John Margaro, Blake DeLong, Naian Gonzaelx Norvind, Rosie Benton, Will Brill. Photo: Joan Marcus.
The dialogue and behavior seek to be ordinary, casual, and off the cuff, as untheatrical as possible; the speaking is often so low key that early reviews and word of mouth are causing the longest lines I’ve ever seen at the Anspacher to borrow assisted listening devices. 
Fran Kranz, Will Brill, John Margaro. Photo: Joan Marcus.
Given that so much of the talk is small talk, that “dramatic” moments arise very sporadically, and that the play’s narrative arc is so langourous, the play quickly begins to drag, a problem that only grows worse. Watching these theatre folk sit around Colleen Dewhurst’s dinner table and chatter away is more like sitting at a boring Downton Abbey dinner party among British gentility than a gathering of hot-blooded New York theatre people. 

Those who know something of the history will certainly find it interesting to be in the presence of the personalities who created it but few will know what any of these people look(ed) like apart from Dewhurst or Papp, he mostly from the many photos of him in the media. And with the inside stories behind Papp’s problems expressed so naturalistically, even elliptically, I can’t imagine how those not familiar with the background could possibly find this dramatization interesting.

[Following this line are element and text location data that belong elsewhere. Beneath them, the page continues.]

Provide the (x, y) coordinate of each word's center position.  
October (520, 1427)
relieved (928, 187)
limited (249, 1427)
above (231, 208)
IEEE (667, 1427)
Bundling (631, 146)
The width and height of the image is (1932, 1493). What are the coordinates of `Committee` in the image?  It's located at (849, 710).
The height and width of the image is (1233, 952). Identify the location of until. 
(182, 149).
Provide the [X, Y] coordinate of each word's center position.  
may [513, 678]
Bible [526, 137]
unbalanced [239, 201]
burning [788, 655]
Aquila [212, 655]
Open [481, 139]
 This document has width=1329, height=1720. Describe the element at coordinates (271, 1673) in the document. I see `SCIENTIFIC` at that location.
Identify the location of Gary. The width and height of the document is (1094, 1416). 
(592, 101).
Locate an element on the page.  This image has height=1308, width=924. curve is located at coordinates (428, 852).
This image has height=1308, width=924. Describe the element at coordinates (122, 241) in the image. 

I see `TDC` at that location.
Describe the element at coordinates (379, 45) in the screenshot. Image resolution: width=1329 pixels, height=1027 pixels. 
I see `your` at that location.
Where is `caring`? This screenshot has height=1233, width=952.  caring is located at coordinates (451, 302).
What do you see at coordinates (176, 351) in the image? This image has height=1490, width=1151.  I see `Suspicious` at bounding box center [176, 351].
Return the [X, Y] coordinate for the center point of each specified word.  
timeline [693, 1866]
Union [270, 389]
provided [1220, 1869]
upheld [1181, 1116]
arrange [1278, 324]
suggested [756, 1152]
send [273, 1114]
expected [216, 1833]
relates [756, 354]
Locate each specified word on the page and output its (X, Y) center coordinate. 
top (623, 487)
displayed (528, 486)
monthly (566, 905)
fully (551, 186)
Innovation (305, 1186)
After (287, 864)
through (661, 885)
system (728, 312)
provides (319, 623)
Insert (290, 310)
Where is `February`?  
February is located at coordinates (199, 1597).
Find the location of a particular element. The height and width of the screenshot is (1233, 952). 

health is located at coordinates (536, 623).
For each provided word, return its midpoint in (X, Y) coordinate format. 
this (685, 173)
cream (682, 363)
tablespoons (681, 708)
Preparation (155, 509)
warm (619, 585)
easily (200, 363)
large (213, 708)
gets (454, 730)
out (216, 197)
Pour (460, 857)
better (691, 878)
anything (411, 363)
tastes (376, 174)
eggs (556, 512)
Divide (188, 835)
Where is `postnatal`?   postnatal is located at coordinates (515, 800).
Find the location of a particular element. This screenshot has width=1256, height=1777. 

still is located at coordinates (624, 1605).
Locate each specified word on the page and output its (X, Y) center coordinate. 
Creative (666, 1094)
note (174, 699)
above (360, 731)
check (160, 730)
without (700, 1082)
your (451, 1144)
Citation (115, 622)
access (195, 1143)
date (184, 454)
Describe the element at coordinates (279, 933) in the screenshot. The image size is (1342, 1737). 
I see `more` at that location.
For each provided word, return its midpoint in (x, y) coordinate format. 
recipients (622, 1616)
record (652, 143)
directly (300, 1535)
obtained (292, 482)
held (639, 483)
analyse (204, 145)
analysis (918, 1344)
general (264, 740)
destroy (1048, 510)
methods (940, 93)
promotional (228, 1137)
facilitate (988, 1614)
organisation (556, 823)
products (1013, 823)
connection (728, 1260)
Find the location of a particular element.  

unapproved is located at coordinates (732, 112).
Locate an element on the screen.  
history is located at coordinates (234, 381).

Watching the slow-paced, quotidian goings-on, and the dour seriousness of everyone involved, audiences must be wondering how such unexciting, commonplace folks could have been responsible for such monumental achievements.

Apart from Benton’s Dewhurst, who bears a vague resemblance to the original although of slighter build and thinner voice, none of the others come near to the people they’re playing. Most serious is Magaro’s morose, too young-looking Papp, lacking the impresario’s physical and emotional attractiveness, egotistic magnetism, and volatility.
John Margaro, Fran Kranz. Photo: Joan Marcus.
Without an explosively passionate Joe Papp on hand, Illyria is a Papp-le play without a core. Thank goodness, though, for the enduring legacy Papp gave us, especially the grand theatre presenting this play.

*I don’t know if the casting conflict existed of if the fictional Mary Bennett is a cover for a real actress. However, the play suggests Peggy Bennion was cast because Papp, who ended up directing Twelfth Night when Vaughan left, insisted on it. Brooks Atkinson’s review of her performance declared: “Peggy Bennion’s Olivia, beautiful to look at, lacks the lyrical and musical movement of an idealized character.”

**John Robertson’s name may not be familiar but he both stage managed and designed lights for a number of early Papp productions, including the Twelfth Night mentioned in the play.